Se celebró un velorio, que son reuniones donde la gente llega a comer y sin la minúscula idea de compadecerse ante la pérdida, que es un insulto que debería omitirse. No estoy de acuerdo con los velorios, no creo que se necesite exhibir un cuerpo sin vida. No estoy de acuerdo en que se dé a comer a la gente, en su mayoría desconocida. No estoy de acuerdo, tendría que tener un nivel considerable de estupidez para hacerlo, en tomarse el trabajo de cocinar para otros después de una pérdida colosal. No estaba de acuerdo con nada pero tampoco podía mostrar mi desacuerdo por que estuve todo el tiempo mirando el cajón, esperando que mi abuela despierte para decirle lo mucho que la amó pero ello nunca ocurrió.

La llevaron a un cementerio en procesión y yo esperaba que despertase y regresase caminando a casa, pero ello tampoco ocurrió. No fui al entierro, me encerré en mi habitación – la de mi abuelo hace once años – a llorar y lamentar lo que ya no podía remediar. Odié más.

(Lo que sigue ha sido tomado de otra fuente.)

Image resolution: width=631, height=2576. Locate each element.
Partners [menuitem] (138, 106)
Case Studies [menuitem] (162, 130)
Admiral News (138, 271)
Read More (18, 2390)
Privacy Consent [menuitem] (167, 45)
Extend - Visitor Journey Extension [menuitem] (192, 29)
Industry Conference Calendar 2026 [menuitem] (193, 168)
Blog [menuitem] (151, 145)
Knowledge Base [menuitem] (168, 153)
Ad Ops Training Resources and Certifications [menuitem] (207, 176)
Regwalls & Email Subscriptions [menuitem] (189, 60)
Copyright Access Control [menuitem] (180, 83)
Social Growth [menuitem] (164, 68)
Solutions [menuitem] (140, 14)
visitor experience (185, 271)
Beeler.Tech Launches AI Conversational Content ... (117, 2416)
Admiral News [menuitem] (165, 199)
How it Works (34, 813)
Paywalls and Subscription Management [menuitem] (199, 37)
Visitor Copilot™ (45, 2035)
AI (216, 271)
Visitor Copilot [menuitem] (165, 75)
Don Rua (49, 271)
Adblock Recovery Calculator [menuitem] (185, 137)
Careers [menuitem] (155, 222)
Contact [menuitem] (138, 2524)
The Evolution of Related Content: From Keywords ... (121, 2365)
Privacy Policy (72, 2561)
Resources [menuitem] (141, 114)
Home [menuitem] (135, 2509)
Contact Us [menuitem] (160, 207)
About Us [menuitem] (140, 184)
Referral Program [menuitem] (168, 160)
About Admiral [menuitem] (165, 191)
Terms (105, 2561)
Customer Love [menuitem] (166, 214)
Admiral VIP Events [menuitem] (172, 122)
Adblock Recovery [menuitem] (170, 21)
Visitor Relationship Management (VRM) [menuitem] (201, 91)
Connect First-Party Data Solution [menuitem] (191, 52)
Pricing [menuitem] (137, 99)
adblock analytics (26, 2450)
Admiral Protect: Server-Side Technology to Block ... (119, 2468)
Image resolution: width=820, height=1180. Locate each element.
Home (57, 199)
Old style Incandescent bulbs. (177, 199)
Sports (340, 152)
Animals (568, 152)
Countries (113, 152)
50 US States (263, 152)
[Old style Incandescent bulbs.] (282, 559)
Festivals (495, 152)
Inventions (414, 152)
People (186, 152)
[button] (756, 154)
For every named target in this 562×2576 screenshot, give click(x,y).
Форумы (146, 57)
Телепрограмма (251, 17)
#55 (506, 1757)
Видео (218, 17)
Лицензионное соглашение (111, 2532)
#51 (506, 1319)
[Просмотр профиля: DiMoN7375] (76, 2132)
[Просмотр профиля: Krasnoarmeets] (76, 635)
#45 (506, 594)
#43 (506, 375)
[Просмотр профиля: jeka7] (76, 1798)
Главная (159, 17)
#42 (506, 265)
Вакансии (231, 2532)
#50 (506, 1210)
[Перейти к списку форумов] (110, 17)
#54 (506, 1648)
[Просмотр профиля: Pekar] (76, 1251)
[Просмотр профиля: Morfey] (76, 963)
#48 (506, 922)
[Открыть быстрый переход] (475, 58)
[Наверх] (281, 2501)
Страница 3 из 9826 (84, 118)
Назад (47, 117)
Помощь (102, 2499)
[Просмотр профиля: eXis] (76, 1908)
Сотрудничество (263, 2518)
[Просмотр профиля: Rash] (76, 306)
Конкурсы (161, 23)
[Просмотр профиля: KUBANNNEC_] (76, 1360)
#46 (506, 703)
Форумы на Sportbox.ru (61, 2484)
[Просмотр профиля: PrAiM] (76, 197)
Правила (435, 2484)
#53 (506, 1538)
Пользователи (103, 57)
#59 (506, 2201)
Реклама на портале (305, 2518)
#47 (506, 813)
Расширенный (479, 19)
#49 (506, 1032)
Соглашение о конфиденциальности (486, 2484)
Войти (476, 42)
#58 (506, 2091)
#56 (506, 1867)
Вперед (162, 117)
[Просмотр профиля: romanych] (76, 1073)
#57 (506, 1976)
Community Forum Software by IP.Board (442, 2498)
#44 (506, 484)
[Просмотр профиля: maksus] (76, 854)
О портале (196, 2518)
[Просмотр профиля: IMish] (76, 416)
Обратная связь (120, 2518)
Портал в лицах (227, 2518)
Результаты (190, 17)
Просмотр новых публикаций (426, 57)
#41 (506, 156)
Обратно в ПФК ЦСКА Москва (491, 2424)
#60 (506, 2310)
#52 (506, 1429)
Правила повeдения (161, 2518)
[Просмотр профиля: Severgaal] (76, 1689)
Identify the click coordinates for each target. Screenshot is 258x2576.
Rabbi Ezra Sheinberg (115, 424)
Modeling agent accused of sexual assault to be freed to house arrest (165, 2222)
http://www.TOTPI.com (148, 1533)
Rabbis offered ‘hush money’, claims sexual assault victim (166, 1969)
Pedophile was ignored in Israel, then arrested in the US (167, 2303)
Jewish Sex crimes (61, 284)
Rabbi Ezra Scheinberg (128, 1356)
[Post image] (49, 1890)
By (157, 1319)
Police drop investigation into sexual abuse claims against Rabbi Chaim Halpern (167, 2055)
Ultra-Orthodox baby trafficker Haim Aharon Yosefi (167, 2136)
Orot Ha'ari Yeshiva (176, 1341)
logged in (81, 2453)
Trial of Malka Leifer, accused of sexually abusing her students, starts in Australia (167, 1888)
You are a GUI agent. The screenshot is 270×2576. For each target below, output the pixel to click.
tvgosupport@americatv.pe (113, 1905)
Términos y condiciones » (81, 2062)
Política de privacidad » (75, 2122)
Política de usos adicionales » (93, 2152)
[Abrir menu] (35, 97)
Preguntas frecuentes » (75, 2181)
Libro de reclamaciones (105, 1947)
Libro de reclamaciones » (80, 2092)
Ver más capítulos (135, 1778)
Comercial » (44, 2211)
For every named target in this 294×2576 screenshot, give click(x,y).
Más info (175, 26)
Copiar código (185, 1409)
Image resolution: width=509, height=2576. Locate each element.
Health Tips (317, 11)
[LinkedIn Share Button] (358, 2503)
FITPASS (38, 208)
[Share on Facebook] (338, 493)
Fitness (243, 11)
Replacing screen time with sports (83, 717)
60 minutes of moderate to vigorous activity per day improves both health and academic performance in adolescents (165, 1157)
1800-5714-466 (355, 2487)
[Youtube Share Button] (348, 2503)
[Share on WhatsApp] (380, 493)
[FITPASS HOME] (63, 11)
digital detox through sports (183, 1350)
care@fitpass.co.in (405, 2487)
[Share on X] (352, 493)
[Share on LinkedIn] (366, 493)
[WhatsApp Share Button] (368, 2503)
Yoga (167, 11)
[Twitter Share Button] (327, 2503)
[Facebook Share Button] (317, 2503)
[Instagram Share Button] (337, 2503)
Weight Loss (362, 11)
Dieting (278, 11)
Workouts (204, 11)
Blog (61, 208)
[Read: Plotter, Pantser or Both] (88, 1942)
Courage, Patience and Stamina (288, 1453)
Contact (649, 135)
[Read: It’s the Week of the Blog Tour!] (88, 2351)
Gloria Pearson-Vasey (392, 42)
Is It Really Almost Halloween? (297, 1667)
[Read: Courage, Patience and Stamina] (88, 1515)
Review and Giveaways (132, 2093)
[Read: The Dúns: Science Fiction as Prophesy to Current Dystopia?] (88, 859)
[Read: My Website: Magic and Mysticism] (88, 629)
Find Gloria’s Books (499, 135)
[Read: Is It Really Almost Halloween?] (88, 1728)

Mientras los intrusos comían, el zángano volaba por el patio, reconociendo conocidos que hayan tratado de matarlo en algún momento. Queka, una mujer con cuerpo y voz de hombre, amiga de mi abuela y mis tías, platicaba acerca de lo que estaba comiendo y daba algunos gritos, que debían ser risas, que hacían vibrar las lunas de las ventanas. El zángano pasó por su plato, al lado de la pierna de pavo y de la salsa sin ajo, tal y como ella pidió que se lo sirviesen después de tres intentos fallidos y de muchos gritos contra las empleadas, levantó la mano y de un manotazo lo hizo puré contra el piso. Acabó con la vida del zángano.

2 comentarios:

  1. Así como hay un momento en que las personas entran a nuestras vidas, también hay uno en el que se van -no importa el motivo- al final uno termina solo. Todo lo que podemos hacer es recordar lo que vivimos con ellas. Y mientras aceptes esta idea es mas facil vivir en soledad.
    Excelente publicación mi amigo. La idea del zángano me parece perfecta para representar el motivo cualquiera - a veces inesperado e insignificante- que puede llevar a una persona a salir de tu vida. Y que ese motivo -como si fuese un ser con vida- se burla de ti porque ha logrado dejarte solo.
    Definiría la parte en que me mencionas como un recuerdo grato entre dos ingratos.Gracias.

    ResponderEliminar
  2. Gracias por leerme. Ahora que lo pienso creo que fue demasiado mezquino de mi parte el eclipsar una larga y agradable amistad con esta narración sepultural. Estoy de acuerdo contigo en que nuestra amistad fue un momento grato. Espero leerte pronto.